**Request**:
Reproduce the text of every entry below word for word, leaving out the pictures.
* Begin Records provided *
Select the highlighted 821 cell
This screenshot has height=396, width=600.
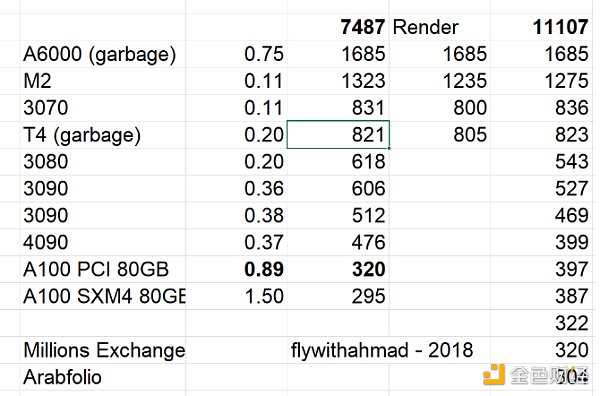coord(338,135)
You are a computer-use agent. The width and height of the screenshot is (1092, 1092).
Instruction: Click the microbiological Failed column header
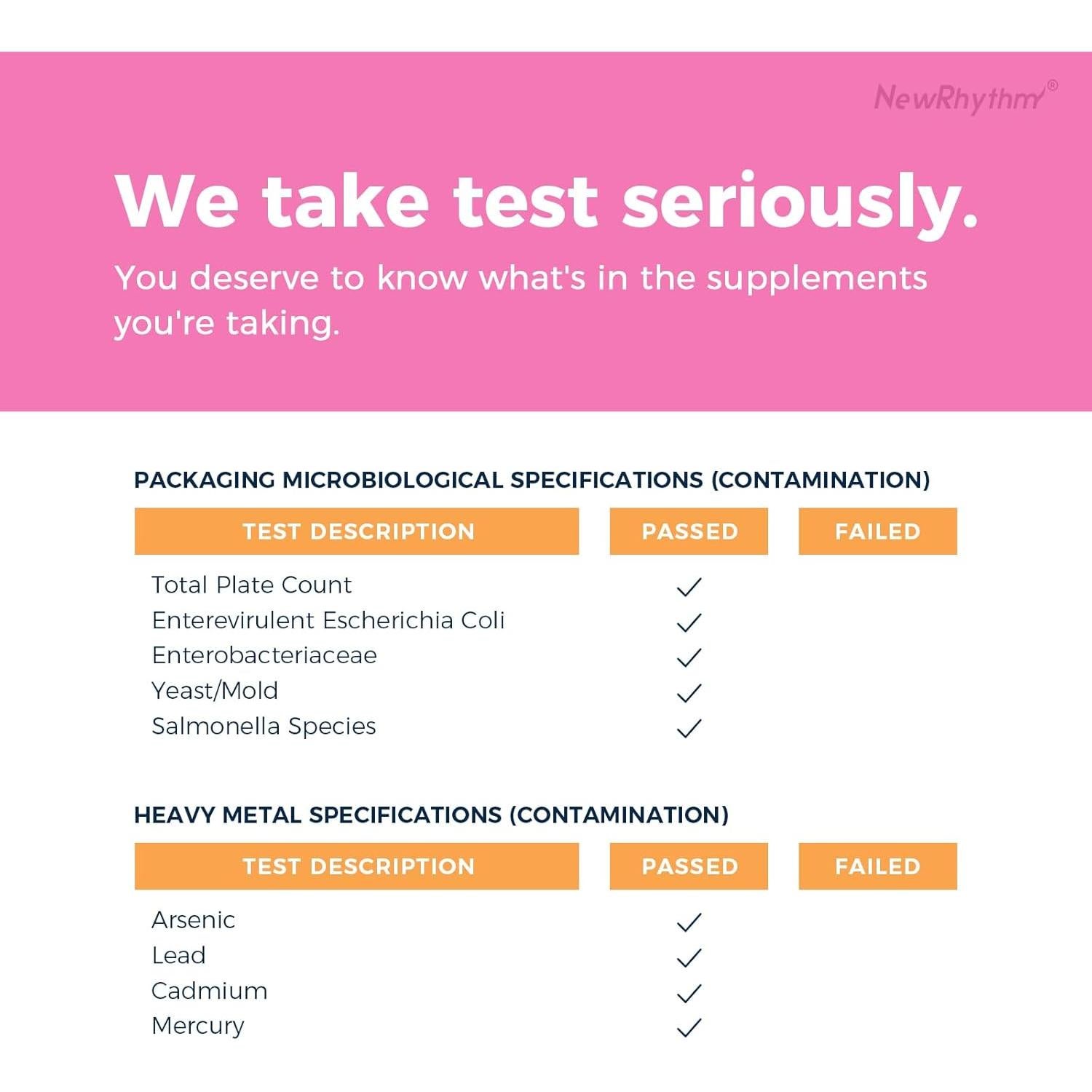877,531
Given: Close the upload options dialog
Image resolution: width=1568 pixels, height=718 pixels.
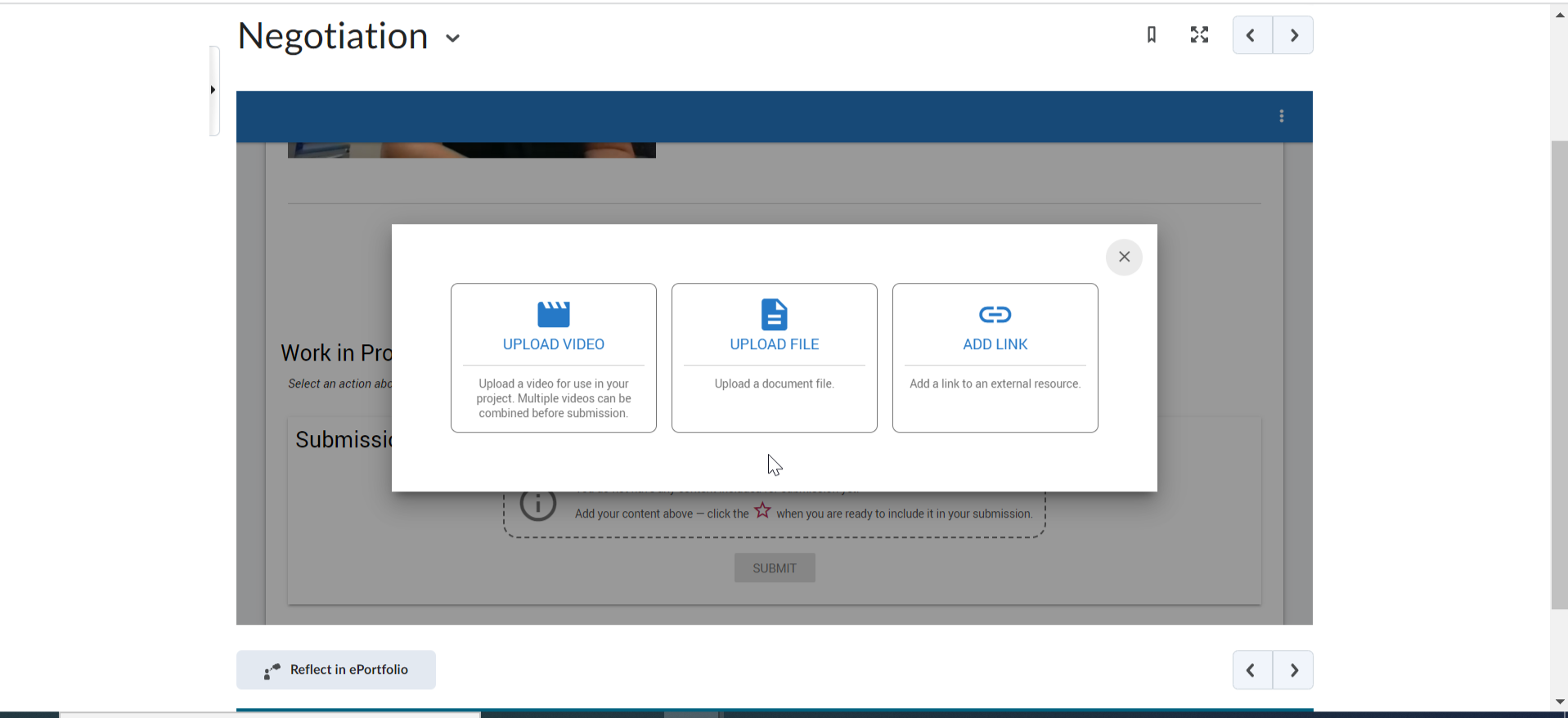Looking at the screenshot, I should pyautogui.click(x=1124, y=257).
* End Records provided *
**Answer to the task**:
Select the highlighted 821 cell
This screenshot has height=396, width=600.
coord(338,135)
You are a computer-use agent. The width and height of the screenshot is (1092, 1092).
Instruction: Click the microbiological Failed column header
877,531
Given: Close the upload options dialog
Image resolution: width=1568 pixels, height=718 pixels.
Looking at the screenshot, I should pyautogui.click(x=1124, y=257).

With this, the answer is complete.